[Items from a data source]

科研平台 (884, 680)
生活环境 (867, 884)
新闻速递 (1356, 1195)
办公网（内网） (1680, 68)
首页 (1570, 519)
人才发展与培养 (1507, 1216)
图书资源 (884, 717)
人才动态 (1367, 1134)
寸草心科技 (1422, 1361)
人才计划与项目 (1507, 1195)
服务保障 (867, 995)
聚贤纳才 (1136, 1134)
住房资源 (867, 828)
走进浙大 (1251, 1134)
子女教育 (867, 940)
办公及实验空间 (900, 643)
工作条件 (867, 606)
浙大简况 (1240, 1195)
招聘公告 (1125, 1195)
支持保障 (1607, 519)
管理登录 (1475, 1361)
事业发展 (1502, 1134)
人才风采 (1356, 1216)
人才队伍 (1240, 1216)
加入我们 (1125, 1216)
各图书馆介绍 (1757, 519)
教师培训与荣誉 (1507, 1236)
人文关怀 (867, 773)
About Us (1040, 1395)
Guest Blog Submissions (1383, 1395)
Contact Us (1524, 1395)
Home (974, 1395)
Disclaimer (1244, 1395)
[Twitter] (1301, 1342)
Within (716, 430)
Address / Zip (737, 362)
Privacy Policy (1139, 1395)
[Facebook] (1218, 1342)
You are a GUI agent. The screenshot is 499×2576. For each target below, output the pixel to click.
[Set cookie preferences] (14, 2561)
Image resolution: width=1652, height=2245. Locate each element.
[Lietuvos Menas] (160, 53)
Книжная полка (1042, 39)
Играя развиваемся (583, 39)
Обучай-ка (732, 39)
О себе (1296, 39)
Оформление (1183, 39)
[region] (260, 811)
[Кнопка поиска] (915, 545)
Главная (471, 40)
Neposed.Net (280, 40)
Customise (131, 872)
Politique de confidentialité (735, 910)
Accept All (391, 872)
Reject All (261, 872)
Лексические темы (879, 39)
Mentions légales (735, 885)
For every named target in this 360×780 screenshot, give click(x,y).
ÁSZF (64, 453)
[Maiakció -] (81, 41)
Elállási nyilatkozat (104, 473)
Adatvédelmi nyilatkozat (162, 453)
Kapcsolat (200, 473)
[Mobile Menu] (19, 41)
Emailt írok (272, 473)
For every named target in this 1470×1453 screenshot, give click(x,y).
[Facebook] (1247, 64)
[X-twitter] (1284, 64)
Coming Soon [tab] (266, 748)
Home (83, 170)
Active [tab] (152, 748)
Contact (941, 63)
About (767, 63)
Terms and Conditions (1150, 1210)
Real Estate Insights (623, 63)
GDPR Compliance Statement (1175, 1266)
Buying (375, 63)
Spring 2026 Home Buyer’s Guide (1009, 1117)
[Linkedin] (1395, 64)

§ **What is expected**
Of the entries above, repeat exactly the lines between the line with "Обучай-ка (732, 39)" and the line with "Mentions légales (735, 885)", inclusive, and no others.

§ **Task solution**
Обучай-ка (732, 39)
О себе (1296, 39)
Оформление (1183, 39)
[region] (260, 811)
[Кнопка поиска] (915, 545)
Главная (471, 40)
Neposed.Net (280, 40)
Customise (131, 872)
Politique de confidentialité (735, 910)
Accept All (391, 872)
Reject All (261, 872)
Лексические темы (879, 39)
Mentions légales (735, 885)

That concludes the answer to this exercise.